Comprehensive Three-Phase Trial Design
The clinical trial features a meticulously designed three-phase structure, with each participant completing approximately 18 months of study involvement:
Phase One begins with a three-month initial testing period documenting how participants use their current prostheses. Following this baseline assessment, each participant undergoes outpatient surgery to implant electrodes and electronic modules in their arm. The research team then spends three to six months in laboratory visits setting up each participant's neuroprosthetic system, building personalized controllers for intuitive muscle signal control and calibrating nerve stimulation for optimal touch sensation relay.
Phase Two employs a crossover design where participants are randomly assigned to use either their existing prosthesis or the touch-enabled iSens research prosthesis. Participants complete regular surveys about usage patterns, task performance, and user experience while returning monthly for laboratory testing demonstrations. After this period, participants switch to the alternate device, providing direct comparative data.

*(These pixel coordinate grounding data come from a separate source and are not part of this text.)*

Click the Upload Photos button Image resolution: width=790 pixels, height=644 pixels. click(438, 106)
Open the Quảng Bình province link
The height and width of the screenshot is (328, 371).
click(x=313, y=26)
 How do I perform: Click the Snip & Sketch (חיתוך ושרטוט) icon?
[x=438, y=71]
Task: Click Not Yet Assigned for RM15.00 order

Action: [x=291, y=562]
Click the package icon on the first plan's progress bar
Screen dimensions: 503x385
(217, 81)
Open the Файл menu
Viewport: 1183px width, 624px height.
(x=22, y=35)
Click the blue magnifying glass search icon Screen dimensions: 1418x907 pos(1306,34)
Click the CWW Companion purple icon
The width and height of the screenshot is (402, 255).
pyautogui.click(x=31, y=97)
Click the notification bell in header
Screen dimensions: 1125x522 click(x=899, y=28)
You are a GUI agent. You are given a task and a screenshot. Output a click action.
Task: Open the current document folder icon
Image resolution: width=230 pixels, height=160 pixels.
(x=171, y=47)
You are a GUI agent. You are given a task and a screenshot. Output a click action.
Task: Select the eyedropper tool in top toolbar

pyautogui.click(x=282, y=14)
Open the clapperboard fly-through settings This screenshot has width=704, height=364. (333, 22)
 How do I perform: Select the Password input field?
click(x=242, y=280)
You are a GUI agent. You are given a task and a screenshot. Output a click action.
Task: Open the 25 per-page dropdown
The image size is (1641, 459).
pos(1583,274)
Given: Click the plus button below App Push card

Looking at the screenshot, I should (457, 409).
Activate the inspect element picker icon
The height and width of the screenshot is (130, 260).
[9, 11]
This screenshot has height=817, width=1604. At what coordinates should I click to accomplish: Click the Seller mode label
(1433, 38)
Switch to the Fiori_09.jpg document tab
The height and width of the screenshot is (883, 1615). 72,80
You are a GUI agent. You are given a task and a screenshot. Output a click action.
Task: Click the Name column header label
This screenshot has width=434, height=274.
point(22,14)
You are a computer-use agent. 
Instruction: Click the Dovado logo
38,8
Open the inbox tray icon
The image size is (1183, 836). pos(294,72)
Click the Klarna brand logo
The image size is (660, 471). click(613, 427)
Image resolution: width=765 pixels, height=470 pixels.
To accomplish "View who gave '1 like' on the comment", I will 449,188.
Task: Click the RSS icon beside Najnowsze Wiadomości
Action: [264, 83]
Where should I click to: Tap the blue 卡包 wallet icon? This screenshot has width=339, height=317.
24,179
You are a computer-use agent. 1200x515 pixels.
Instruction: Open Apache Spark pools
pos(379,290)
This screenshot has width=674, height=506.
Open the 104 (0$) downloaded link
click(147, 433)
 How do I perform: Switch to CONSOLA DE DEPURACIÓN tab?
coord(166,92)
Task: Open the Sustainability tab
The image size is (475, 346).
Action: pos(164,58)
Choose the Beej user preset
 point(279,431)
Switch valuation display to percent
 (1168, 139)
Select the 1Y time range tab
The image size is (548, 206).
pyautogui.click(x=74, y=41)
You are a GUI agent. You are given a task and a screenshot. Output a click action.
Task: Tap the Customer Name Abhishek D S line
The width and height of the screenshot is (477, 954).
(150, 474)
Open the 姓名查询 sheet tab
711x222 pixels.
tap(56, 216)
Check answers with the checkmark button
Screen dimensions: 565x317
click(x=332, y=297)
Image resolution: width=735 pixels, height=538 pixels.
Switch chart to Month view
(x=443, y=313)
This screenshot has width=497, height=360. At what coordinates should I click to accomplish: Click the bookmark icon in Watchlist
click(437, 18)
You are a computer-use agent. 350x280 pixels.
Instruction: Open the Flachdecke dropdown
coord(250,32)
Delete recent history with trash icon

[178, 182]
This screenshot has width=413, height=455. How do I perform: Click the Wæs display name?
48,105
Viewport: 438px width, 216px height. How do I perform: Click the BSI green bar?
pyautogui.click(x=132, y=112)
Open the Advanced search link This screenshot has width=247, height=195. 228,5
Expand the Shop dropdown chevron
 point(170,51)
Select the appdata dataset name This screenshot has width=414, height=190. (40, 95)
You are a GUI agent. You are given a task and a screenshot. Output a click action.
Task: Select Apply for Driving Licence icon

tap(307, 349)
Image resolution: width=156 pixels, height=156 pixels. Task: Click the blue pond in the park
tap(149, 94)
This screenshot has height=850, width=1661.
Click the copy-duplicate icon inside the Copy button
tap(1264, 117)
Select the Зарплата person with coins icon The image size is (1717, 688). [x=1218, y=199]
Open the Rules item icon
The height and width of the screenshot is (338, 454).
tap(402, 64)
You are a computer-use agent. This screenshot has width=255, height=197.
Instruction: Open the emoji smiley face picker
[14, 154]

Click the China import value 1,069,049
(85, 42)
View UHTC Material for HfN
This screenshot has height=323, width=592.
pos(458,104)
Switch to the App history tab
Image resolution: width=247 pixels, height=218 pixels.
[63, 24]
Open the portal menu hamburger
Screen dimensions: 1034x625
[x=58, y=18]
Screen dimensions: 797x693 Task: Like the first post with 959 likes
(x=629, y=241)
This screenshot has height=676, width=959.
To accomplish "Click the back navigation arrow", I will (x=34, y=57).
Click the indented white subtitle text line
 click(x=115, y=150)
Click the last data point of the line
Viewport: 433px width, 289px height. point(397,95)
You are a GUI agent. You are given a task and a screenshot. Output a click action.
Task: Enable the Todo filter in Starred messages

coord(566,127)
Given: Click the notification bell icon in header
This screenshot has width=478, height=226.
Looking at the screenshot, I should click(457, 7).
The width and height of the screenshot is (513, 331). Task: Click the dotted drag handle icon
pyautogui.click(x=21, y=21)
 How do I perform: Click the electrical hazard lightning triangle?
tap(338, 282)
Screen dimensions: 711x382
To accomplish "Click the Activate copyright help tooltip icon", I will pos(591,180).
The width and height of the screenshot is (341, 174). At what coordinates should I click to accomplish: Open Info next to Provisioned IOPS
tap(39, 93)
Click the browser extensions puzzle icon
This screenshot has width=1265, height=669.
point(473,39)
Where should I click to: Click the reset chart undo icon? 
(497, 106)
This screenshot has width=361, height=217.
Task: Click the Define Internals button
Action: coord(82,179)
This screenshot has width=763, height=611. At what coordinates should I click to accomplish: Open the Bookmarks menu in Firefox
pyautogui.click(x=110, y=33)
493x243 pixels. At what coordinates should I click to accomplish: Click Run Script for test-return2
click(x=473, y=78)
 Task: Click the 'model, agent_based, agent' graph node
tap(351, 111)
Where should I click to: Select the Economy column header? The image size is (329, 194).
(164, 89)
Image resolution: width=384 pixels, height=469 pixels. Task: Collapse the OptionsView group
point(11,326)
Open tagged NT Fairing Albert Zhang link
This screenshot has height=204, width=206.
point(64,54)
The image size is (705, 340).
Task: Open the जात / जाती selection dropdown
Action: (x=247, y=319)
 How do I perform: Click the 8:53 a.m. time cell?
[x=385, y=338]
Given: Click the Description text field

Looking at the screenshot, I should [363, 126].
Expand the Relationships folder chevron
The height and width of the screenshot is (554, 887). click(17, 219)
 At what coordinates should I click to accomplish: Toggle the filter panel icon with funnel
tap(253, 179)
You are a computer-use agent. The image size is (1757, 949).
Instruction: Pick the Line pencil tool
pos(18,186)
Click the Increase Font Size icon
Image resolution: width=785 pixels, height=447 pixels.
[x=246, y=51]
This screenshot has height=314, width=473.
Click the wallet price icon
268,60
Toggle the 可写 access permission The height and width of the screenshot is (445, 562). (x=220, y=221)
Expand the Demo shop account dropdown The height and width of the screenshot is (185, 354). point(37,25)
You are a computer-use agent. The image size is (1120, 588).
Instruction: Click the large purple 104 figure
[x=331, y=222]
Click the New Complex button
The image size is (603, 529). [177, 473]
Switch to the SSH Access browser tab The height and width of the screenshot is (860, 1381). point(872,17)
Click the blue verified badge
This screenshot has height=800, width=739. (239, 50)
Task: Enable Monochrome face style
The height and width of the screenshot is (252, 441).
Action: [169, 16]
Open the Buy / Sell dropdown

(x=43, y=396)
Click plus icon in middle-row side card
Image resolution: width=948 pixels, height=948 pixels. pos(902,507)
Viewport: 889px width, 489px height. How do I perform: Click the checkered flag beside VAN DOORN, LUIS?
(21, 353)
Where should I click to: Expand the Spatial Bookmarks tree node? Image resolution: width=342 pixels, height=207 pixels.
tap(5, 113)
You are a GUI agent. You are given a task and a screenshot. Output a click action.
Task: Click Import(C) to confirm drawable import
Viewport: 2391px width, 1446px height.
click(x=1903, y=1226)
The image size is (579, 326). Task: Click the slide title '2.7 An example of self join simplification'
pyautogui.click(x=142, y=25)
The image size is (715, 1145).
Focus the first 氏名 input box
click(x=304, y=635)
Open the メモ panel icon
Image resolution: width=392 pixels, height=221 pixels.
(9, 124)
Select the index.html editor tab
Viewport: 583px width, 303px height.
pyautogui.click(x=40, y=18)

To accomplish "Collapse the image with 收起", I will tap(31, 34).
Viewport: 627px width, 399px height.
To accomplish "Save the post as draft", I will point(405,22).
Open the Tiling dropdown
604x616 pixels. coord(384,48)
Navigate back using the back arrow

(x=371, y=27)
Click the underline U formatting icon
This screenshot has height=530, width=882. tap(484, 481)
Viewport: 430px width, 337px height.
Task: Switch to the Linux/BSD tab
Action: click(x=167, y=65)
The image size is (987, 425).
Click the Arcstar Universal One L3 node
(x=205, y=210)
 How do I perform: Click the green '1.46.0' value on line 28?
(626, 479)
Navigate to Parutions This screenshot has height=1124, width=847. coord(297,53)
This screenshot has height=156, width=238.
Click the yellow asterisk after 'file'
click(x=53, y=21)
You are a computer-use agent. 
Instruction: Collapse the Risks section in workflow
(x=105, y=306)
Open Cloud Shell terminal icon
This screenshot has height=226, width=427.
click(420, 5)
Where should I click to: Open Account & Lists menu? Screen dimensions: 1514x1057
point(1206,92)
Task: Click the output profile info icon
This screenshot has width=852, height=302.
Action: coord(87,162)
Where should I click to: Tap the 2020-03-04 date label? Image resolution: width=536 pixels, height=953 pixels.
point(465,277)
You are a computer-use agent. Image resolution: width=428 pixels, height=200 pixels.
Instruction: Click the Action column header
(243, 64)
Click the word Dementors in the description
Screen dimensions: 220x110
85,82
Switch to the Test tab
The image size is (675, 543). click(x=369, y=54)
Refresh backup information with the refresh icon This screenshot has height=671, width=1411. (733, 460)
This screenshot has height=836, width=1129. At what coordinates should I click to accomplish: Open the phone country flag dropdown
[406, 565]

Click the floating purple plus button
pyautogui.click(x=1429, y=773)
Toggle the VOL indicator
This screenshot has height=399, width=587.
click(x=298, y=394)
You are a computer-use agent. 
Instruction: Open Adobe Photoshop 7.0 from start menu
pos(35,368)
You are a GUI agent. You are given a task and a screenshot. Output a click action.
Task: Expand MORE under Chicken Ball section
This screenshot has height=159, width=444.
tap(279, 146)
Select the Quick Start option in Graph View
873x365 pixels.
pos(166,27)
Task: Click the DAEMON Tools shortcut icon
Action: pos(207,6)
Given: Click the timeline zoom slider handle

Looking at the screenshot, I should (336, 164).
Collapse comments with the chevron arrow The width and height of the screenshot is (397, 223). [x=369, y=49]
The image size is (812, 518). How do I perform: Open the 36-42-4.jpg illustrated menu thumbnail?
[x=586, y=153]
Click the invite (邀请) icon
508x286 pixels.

Phase Three further randomizes participants into groups using the iSens prosthesis with either only touch sensation enabled or only advanced motor control enabled, followed by another switch period.
"We expect our neuroprosthesis to make life better for people with amputation," Graczyk said, "but we don't know if the biggest factor will be improved sensation or improved control, or both."
Multidisciplinary Collaboration
The research involves extensive collaboration across multiple institutions and specialties. Case Western Reserve University collaborators include Hamid Charkhkar, assistant professor of biomedical engineering and Cleveland VA investigator; Ronald Triolo, professor of biomedical engineering and executive director of the Advanced Platform Technology Center at Cleveland VA; and Ming Wang, professor of population and quantitative health sciences.
Clinical collaborators from Cleveland medical centers include Kevin Malone, chief of hand and upper extremity surgery at University Hospitals Cleveland Medical Center; J. Robert Anderson, orthopedic hand surgeon at University Hospitals and Director of Orthopedic Hand Surgery at Cleveland VA; Kyle Chepla, plastic surgeon at MetroHealth Medical Center; and Gilles Pinault, chief of vascular surgery at Cleveland VA. Linda Resnik, professor of health services, policy and practice at Brown University, also contributes to the research effort.
Broader Implications for Prosthetic Technology
The research addresses not only anatomical functionality but also the emotional and psychological needs associated with limb loss. According to Graczyk, having a sense of touch improves multiple aspects of quality of life, "including the sense of connectedness to loved ones, self-sufficiency, self-image and social interaction."
The technology's development represents a significant advancement over traditional prosthetics, which often lack feedback mechanisms and can feel disconnected from the user's lived experience. The iSens system's ability to make prosthetic limbs feel like extensions of the body rather than artificial devices could revolutionize how amputation is perceived and managed.
Researchers plan to begin enrolling participants early next year, with anticipation building in both the research community and among potential participants. If successful, the trial could pave the way for widespread adoption of sensory-enabled prosthetics and potentially open pathways for applications in other areas, such as rehabilitation for stroke patients or neurological disorders affecting motor function.